Guilherme Mantuan (born 2 August 1997) is a Brazilian professional footballer who plays for Botafogo de Ribeirão Preto. 

He is the older brother of Gustavo Mantuan.

Club career
Born in São Paulo, Mantuan arrived at the academy of Corinthians in 2004 and initially played for the futsal team.

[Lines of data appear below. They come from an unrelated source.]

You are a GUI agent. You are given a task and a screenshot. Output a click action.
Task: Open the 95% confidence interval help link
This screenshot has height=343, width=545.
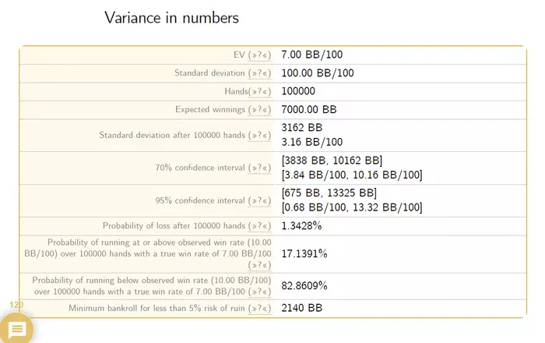coord(259,200)
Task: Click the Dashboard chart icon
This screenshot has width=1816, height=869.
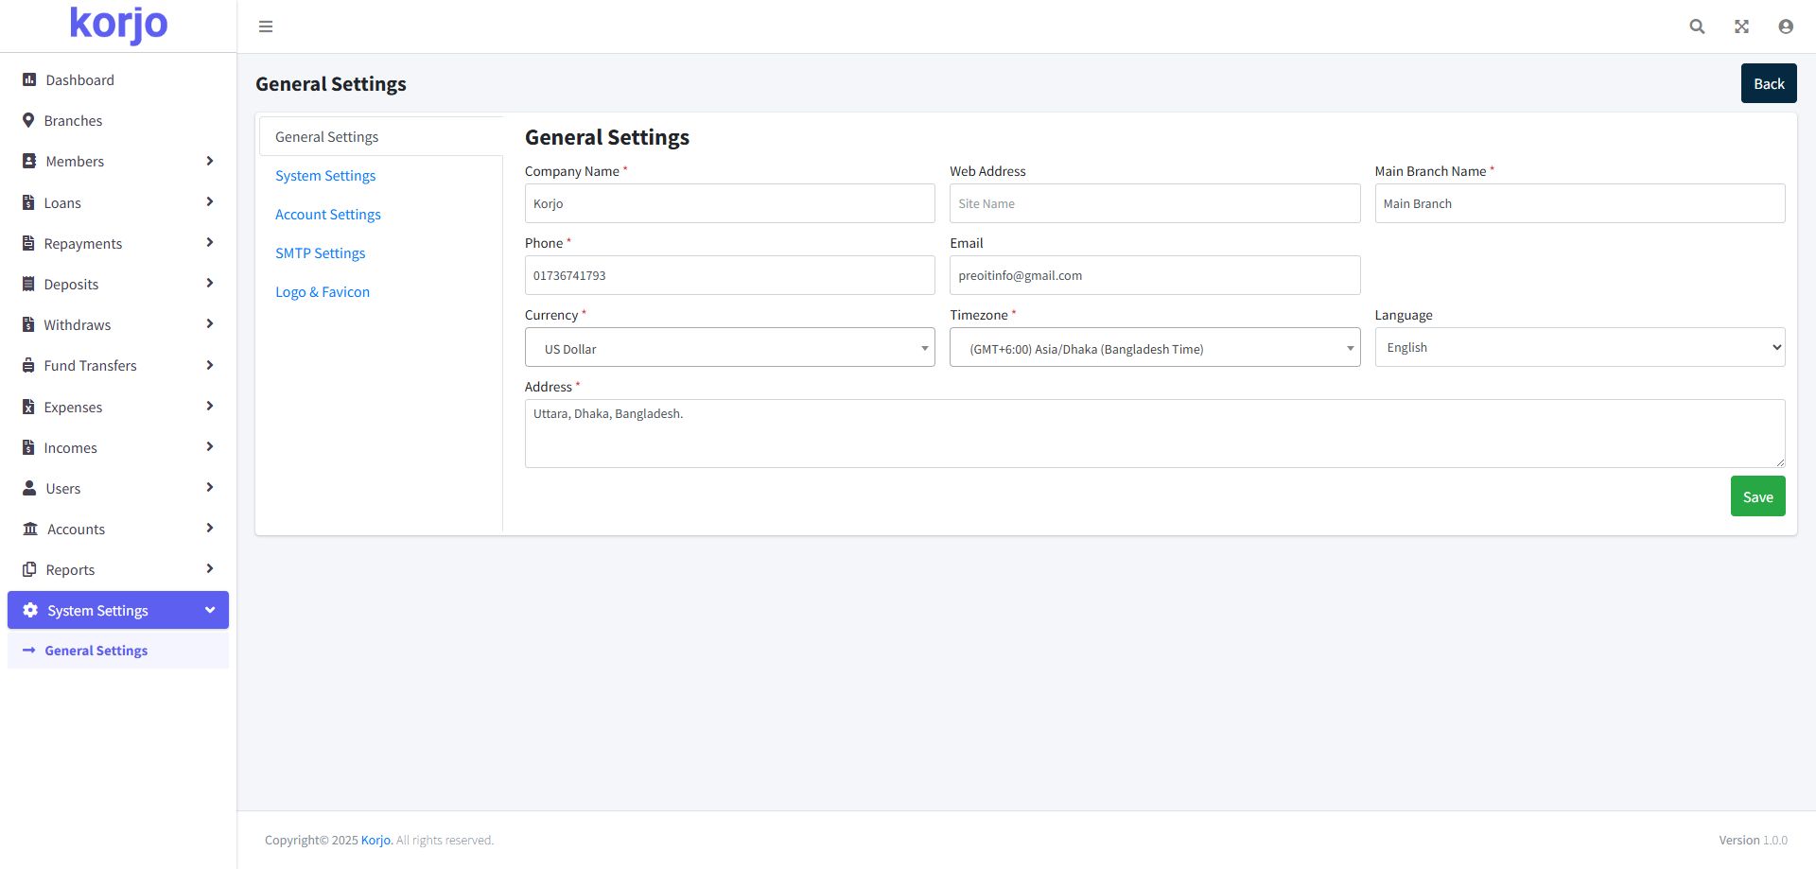Action: click(x=29, y=80)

In September 2016, he was promoted to the first team and signed a contract till the end of 2018. He captained the junior team which won the São Paulo Junior Football Cup in 2017.

On 30 June 2017, Mantuan signed a contract extension which would keep him at the club till the end of 2020. He made his first team debut on 3 December, coming as a substitute for Pedrinho in a 1–0 defeat against Sport Recife.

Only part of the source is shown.